If, indeed, support for the Big Twin Tunnels project is fading, let’s kill that proposal once and for all. Californians who voted in 1982 against the Peripheral Canal assumed we had made that decision long ago.
In an era of climate change and shrinking snowpack in the Sierra, less snowmelt means that by the time the expensive Twin Tunnels project would be finished, it may sit empty most of the time. The same may be true for one tunnel.  We don’t know yet.

Instead, we should invest in California’s water future. Southern California already taking the lead on the cutting edge of a water technology. Stormwater harvesting, conservation, water recycling, and groundwater recharging are reducing the need for imported water to the Southland. Many of these ideas can be found in a report titled A Sustainable Water Plan for California by the Environmental Water Caucus.

The Delta Tunnels, even a scaled back version, may not be the best use of limited funds. Let’s kill off the big Delta Tunnels plan once and for all. Then we can redirect those funds to create local jobs that build water sustainability by adding new water into the system. That is the path to provide real security for California’s future.

Originally published by KCET, December 19, 2016. Republished with permission. Commentaries are the opinions of their authors, and do not necessarily reflect the views of KCETLink.
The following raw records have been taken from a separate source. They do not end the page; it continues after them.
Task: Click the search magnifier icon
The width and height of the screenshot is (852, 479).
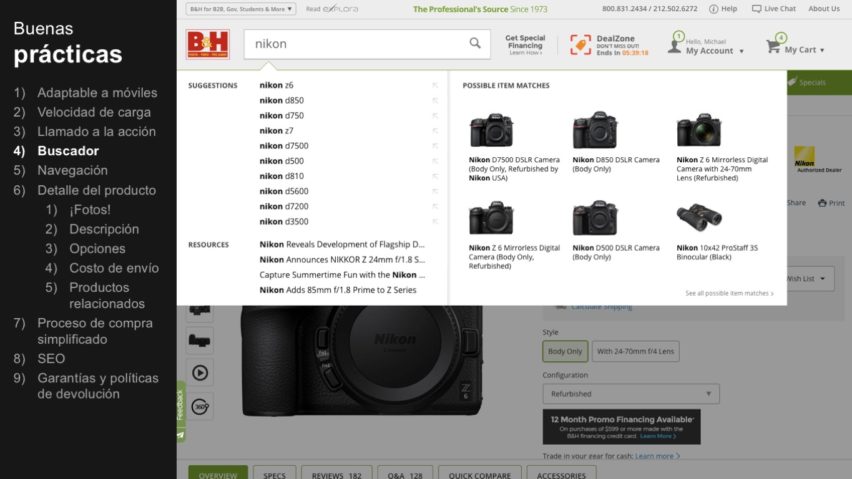Action: pos(475,43)
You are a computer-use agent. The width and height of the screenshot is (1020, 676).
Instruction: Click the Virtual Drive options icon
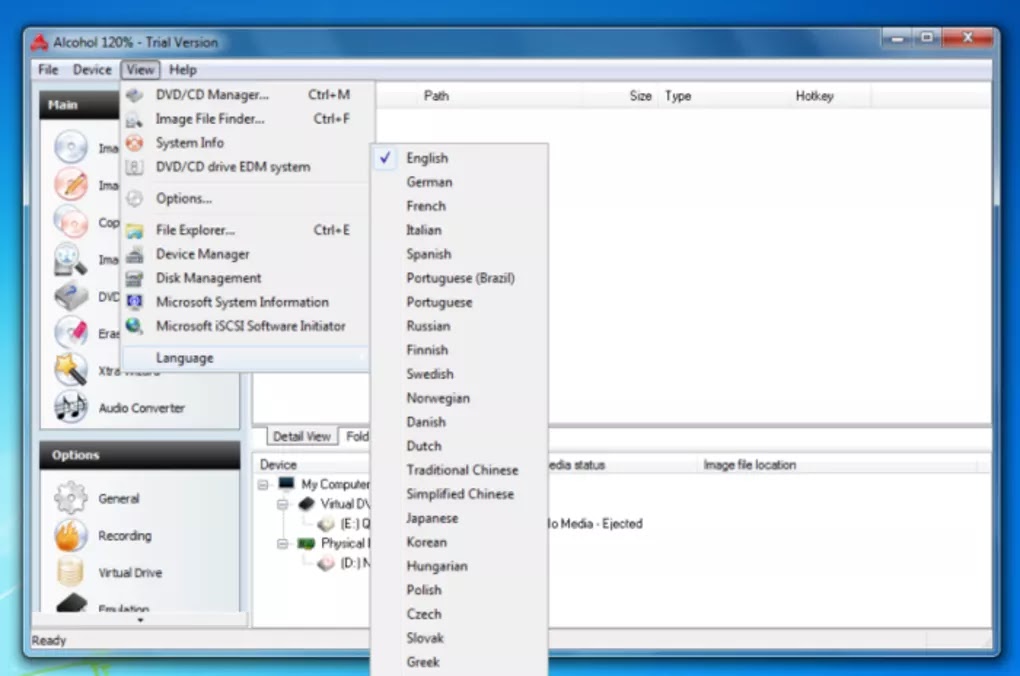click(x=70, y=572)
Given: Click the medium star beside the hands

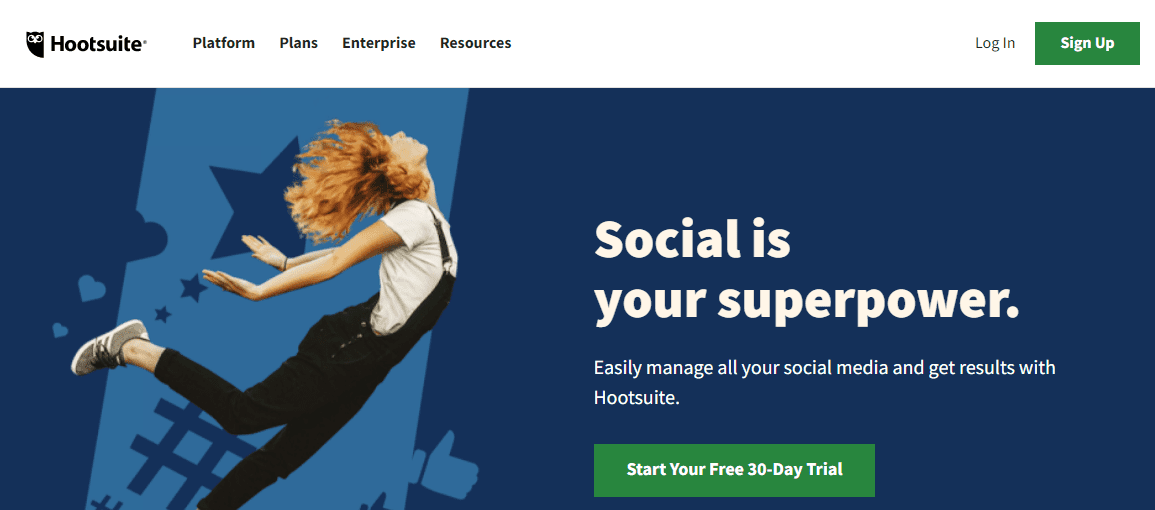Looking at the screenshot, I should pos(194,287).
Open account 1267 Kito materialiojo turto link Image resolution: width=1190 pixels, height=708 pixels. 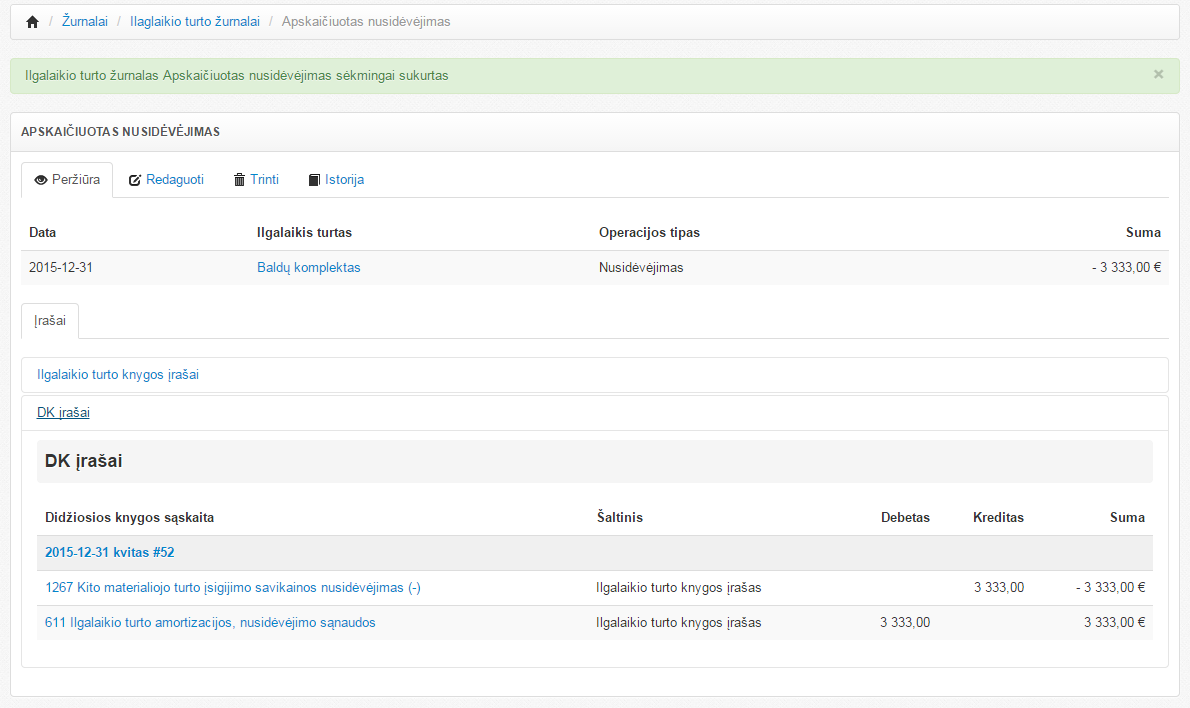pyautogui.click(x=233, y=588)
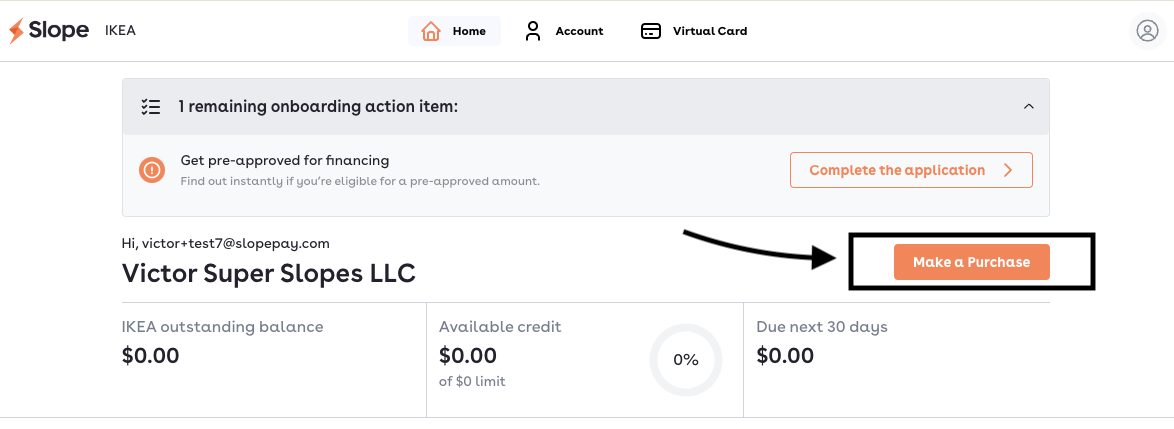Switch to the Home tab
The image size is (1174, 429).
(x=468, y=31)
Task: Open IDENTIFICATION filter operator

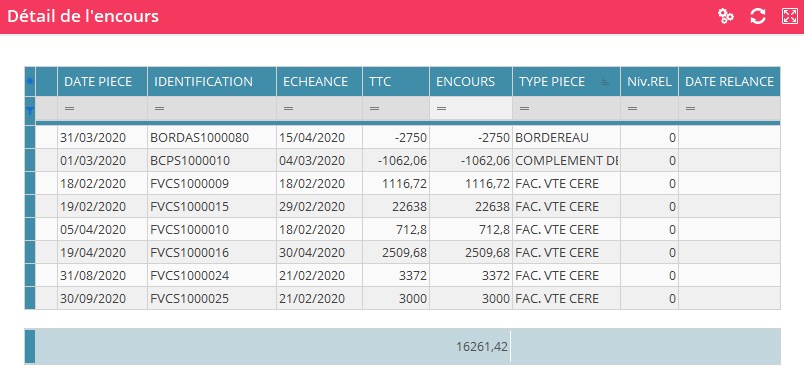Action: click(159, 109)
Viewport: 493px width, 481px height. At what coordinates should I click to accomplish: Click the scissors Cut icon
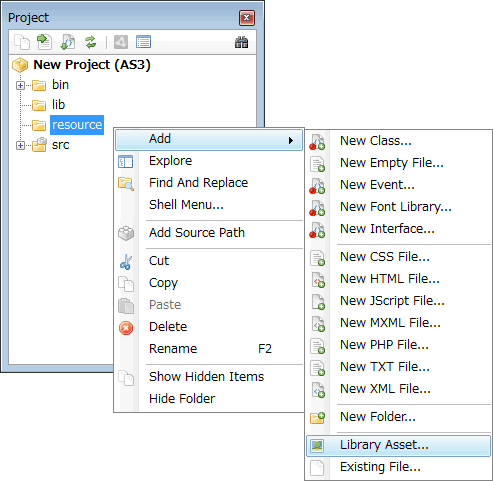[126, 262]
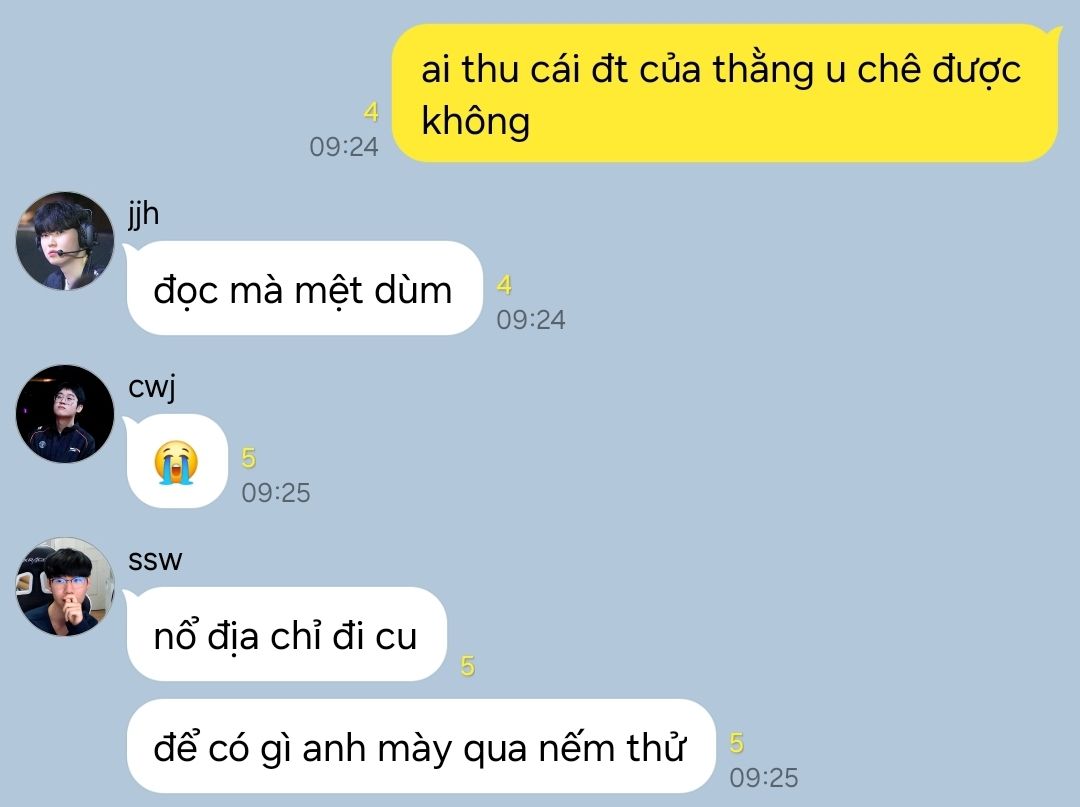Tap the 09:24 timestamp by yellow message
The width and height of the screenshot is (1080, 807).
pyautogui.click(x=344, y=147)
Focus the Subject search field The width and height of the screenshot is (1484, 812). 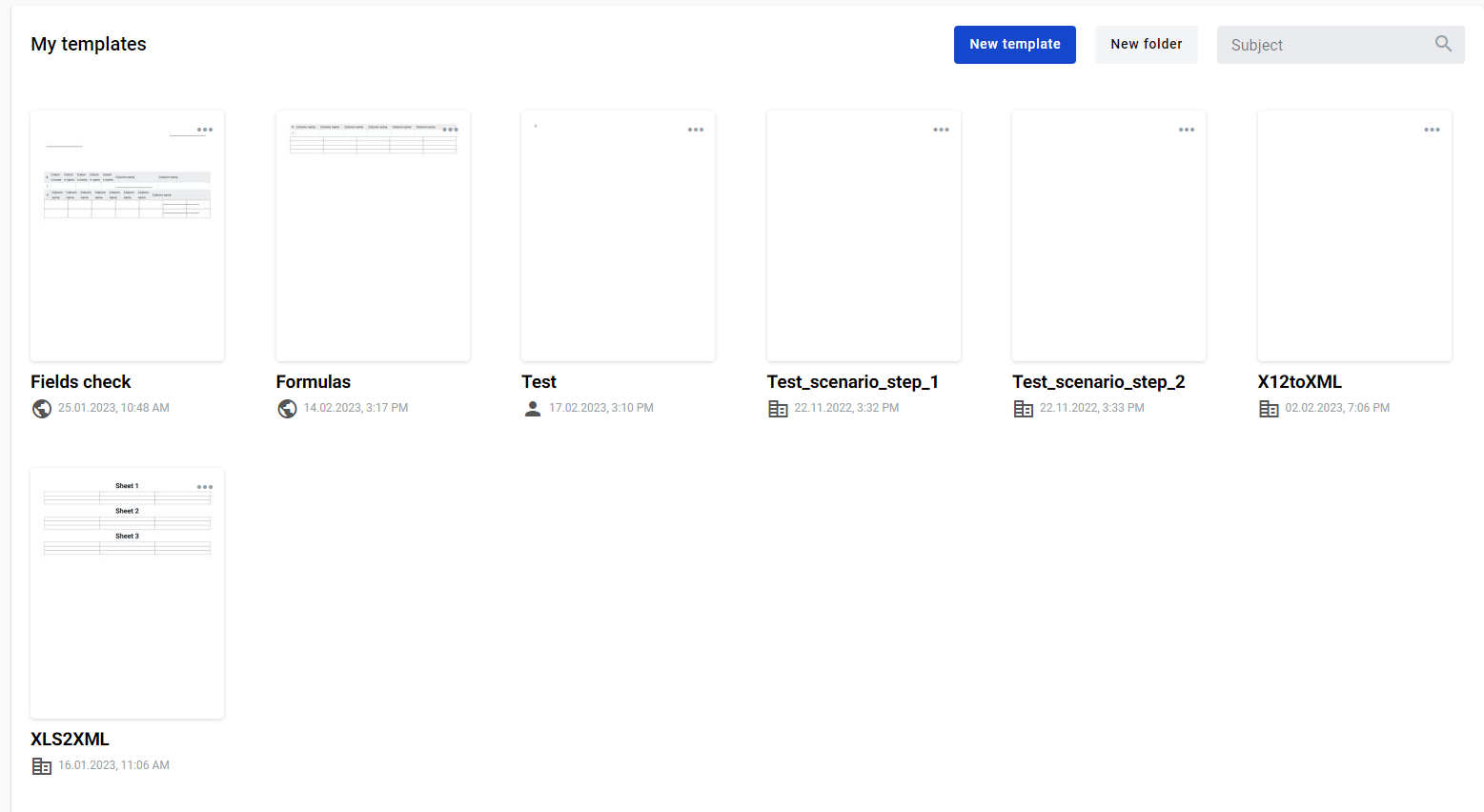pyautogui.click(x=1325, y=45)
2 Comments to “Guest Commentary: Single tunnel option not a quick fix for the Delta”

  1. James C Morris Sr. says:

    No tunnels, at all, not even a single one, is the only option that passes critical thought process! Progressive thinking in California has already brought us a bullet train fiasco of billions of dollars in escalating projected costs. When will taxpaying voters learn basic math concepts? The $3.5 billion bond issue for an out of control BART system is another boondoggle just enacted by willy-nilly progressive voters. The State of California is already technically bankrupt without any of these afore mentioned projects coming to fruition, what with the CAL PERS retirement system only being 60% funded whereby taxpayers are on the hook for any underfunded liabilities promised by progressive public employee entities of police and fire in particular. When are progressive (Lah Lah Land) voters and leaders going to come to their senses? Death and taxes are said to be the only points that one can know for sure will happen. I beg to differ, bankruptcy or insolvency is a certainty when so called progressive thinkers are a majority, and it should be added to this age old saying.

    The only way any tunnel for water transfer should be constructed is if it is made to handle water flows in excess of flood stage, not for any flow one drop less than flood stage. And, any commercial interest like Big Agribusiness should pay dearly for every gallon they draw even that of excess flood stage runoff. WAKEUP taxpayers!!!